### REQUIRED WORK
Your task is to copy each line of the material that holds the word "avatar".

### PROVIDED RECORDS
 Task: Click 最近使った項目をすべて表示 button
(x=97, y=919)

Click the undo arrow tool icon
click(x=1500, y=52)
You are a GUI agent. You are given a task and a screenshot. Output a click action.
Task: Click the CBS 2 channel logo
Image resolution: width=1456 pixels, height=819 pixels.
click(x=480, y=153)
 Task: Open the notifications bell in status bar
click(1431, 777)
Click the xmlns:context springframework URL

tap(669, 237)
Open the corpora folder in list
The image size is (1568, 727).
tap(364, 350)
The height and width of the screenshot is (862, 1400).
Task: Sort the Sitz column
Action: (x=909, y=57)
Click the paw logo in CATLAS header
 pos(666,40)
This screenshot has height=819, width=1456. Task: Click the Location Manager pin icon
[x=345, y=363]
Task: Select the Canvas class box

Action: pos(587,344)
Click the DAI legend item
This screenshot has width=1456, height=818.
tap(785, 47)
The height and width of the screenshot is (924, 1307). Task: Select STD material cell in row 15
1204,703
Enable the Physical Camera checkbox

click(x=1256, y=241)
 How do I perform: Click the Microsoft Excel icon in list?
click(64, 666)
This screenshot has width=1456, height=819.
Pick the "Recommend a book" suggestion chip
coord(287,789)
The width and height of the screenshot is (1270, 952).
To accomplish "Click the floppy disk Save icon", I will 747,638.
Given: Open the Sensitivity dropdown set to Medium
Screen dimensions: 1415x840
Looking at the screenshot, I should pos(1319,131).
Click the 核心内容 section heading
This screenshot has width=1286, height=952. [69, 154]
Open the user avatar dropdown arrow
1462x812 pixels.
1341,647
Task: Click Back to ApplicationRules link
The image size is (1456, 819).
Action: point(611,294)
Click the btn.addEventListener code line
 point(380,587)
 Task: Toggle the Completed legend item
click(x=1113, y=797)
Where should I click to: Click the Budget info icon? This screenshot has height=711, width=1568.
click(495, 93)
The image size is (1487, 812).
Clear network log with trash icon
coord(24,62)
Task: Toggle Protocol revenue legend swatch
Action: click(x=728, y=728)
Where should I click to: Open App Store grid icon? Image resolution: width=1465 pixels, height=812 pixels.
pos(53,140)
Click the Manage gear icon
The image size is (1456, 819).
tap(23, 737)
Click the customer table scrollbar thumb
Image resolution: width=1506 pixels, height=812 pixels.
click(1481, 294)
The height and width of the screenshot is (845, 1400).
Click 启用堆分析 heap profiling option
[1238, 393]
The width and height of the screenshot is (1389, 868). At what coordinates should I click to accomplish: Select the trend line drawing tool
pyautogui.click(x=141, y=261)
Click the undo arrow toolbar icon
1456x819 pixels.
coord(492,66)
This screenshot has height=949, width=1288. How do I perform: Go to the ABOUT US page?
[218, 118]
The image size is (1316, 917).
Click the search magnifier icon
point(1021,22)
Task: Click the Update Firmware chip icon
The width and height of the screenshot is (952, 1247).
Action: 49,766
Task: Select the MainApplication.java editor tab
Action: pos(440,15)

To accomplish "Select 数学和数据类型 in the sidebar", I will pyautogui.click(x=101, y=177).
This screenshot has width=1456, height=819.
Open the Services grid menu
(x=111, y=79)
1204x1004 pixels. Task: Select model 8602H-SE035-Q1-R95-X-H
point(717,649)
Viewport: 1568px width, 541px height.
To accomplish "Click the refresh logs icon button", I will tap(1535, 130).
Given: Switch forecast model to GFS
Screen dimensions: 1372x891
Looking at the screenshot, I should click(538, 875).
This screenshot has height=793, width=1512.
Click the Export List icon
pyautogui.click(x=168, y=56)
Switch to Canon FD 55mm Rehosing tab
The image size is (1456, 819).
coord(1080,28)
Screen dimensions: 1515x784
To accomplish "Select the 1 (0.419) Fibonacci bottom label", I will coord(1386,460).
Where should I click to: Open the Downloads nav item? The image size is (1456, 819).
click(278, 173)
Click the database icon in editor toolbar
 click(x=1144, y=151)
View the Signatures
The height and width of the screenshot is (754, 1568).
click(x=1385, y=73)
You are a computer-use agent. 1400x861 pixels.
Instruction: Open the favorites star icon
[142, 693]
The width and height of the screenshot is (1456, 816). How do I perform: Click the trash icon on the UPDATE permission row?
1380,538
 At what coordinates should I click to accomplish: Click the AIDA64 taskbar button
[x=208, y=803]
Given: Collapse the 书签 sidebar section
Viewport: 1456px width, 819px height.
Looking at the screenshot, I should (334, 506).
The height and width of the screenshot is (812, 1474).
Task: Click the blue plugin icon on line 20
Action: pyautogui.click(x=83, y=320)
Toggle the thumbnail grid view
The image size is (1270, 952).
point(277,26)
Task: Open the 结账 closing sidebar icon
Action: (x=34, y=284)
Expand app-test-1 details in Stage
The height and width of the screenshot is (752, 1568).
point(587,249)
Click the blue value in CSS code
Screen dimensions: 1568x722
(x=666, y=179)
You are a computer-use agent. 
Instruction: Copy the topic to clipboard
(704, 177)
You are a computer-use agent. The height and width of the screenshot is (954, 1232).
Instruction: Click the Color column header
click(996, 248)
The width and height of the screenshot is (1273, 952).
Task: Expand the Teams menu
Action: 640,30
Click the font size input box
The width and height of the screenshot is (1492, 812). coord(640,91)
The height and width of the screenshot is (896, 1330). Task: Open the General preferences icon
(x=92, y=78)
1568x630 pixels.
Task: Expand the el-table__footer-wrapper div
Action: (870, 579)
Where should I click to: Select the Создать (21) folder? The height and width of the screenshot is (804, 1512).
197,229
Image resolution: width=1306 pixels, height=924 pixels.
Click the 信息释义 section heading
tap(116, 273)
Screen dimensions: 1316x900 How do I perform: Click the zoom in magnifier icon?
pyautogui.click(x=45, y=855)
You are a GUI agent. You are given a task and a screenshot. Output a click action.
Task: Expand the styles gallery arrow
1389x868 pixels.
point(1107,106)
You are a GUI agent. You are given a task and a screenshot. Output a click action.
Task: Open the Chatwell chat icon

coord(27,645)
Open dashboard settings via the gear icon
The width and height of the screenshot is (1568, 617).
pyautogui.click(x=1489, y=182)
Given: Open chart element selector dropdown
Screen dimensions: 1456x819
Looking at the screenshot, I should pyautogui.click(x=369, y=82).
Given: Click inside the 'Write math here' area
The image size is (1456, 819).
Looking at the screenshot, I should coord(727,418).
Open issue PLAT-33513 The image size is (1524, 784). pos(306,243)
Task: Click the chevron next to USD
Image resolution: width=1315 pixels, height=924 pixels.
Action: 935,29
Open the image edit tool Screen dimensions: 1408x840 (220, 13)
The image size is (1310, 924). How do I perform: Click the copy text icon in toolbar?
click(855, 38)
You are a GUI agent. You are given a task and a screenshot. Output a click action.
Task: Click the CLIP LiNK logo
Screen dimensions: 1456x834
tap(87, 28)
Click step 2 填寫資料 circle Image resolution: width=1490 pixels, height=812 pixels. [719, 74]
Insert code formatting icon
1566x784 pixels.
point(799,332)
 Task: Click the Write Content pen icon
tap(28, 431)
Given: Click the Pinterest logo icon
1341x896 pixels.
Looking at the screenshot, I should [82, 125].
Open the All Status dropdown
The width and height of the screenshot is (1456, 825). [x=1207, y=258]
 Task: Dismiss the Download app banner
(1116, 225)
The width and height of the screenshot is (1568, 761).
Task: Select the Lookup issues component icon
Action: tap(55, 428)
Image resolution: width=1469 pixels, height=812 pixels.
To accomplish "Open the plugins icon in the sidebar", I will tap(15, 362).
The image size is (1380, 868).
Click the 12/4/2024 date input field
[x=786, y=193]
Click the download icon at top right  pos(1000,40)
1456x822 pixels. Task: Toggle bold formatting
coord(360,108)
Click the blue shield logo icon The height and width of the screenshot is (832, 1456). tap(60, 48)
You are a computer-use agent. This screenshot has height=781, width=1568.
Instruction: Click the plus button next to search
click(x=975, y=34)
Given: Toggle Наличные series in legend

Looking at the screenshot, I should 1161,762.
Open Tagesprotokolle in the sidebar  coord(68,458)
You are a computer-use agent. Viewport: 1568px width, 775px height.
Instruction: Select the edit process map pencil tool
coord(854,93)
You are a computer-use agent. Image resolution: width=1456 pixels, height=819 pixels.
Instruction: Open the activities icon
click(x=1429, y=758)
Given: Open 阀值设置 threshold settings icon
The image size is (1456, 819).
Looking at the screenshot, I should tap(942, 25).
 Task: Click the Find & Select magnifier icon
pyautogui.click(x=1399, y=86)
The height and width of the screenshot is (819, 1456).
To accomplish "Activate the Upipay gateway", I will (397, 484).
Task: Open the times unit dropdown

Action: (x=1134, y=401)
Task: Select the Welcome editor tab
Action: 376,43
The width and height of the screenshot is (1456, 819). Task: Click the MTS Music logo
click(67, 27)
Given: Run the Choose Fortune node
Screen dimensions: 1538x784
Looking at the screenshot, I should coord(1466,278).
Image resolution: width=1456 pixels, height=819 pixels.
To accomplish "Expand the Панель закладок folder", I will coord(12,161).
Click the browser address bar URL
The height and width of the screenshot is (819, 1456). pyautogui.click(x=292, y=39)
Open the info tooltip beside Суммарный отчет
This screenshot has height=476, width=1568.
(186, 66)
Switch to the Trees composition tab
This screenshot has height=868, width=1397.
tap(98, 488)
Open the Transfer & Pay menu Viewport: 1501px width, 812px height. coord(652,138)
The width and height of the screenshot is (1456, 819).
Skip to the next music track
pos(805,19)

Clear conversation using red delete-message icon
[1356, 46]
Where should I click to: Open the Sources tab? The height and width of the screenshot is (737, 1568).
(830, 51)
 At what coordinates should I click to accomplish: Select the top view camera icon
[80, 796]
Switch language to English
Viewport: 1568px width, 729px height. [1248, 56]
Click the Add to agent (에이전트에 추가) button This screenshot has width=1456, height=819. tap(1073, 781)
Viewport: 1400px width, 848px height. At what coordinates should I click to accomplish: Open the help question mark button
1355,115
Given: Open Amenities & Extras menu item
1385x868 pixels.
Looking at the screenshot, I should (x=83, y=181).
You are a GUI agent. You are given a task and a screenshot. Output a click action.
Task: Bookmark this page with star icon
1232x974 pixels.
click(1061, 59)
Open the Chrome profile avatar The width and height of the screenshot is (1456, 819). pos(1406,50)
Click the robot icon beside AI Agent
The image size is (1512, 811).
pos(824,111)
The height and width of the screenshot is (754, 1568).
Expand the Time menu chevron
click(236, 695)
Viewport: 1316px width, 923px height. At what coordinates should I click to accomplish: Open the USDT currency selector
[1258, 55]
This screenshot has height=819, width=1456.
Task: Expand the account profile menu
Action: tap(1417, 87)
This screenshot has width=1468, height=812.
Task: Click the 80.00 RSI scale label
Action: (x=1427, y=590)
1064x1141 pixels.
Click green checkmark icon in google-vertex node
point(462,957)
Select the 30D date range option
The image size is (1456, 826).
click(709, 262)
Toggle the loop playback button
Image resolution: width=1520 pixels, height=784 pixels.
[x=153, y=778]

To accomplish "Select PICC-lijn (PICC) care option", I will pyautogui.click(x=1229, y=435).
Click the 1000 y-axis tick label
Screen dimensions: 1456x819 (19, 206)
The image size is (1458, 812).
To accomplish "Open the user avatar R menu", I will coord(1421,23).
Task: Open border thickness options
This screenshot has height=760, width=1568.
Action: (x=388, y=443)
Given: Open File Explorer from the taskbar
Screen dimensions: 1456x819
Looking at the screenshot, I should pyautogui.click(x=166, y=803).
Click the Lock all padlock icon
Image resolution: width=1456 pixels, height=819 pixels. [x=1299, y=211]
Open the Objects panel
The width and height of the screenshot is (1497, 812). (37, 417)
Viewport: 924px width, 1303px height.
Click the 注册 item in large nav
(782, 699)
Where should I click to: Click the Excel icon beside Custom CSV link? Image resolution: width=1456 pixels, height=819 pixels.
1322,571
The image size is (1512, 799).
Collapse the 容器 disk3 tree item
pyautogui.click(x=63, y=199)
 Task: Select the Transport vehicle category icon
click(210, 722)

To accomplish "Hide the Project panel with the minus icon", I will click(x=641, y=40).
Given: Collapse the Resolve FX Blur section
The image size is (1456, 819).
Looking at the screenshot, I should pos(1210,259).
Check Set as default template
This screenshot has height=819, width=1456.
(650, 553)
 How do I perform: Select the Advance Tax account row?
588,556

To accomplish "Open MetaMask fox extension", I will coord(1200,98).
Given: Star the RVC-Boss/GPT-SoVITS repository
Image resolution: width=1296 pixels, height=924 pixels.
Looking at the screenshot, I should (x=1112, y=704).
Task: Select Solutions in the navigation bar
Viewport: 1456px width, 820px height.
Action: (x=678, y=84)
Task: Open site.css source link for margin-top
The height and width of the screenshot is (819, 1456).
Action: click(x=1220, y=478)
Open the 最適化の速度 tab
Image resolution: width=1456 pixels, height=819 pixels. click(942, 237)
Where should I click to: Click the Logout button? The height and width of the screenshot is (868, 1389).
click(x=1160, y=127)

### THE ANSWER
Open the user avatar dropdown arrow
Open the Chrome profile avatar The width and height of the screenshot is (1456, 819). pos(1406,50)
To accomplish "Open the user avatar R menu", I will coord(1421,23).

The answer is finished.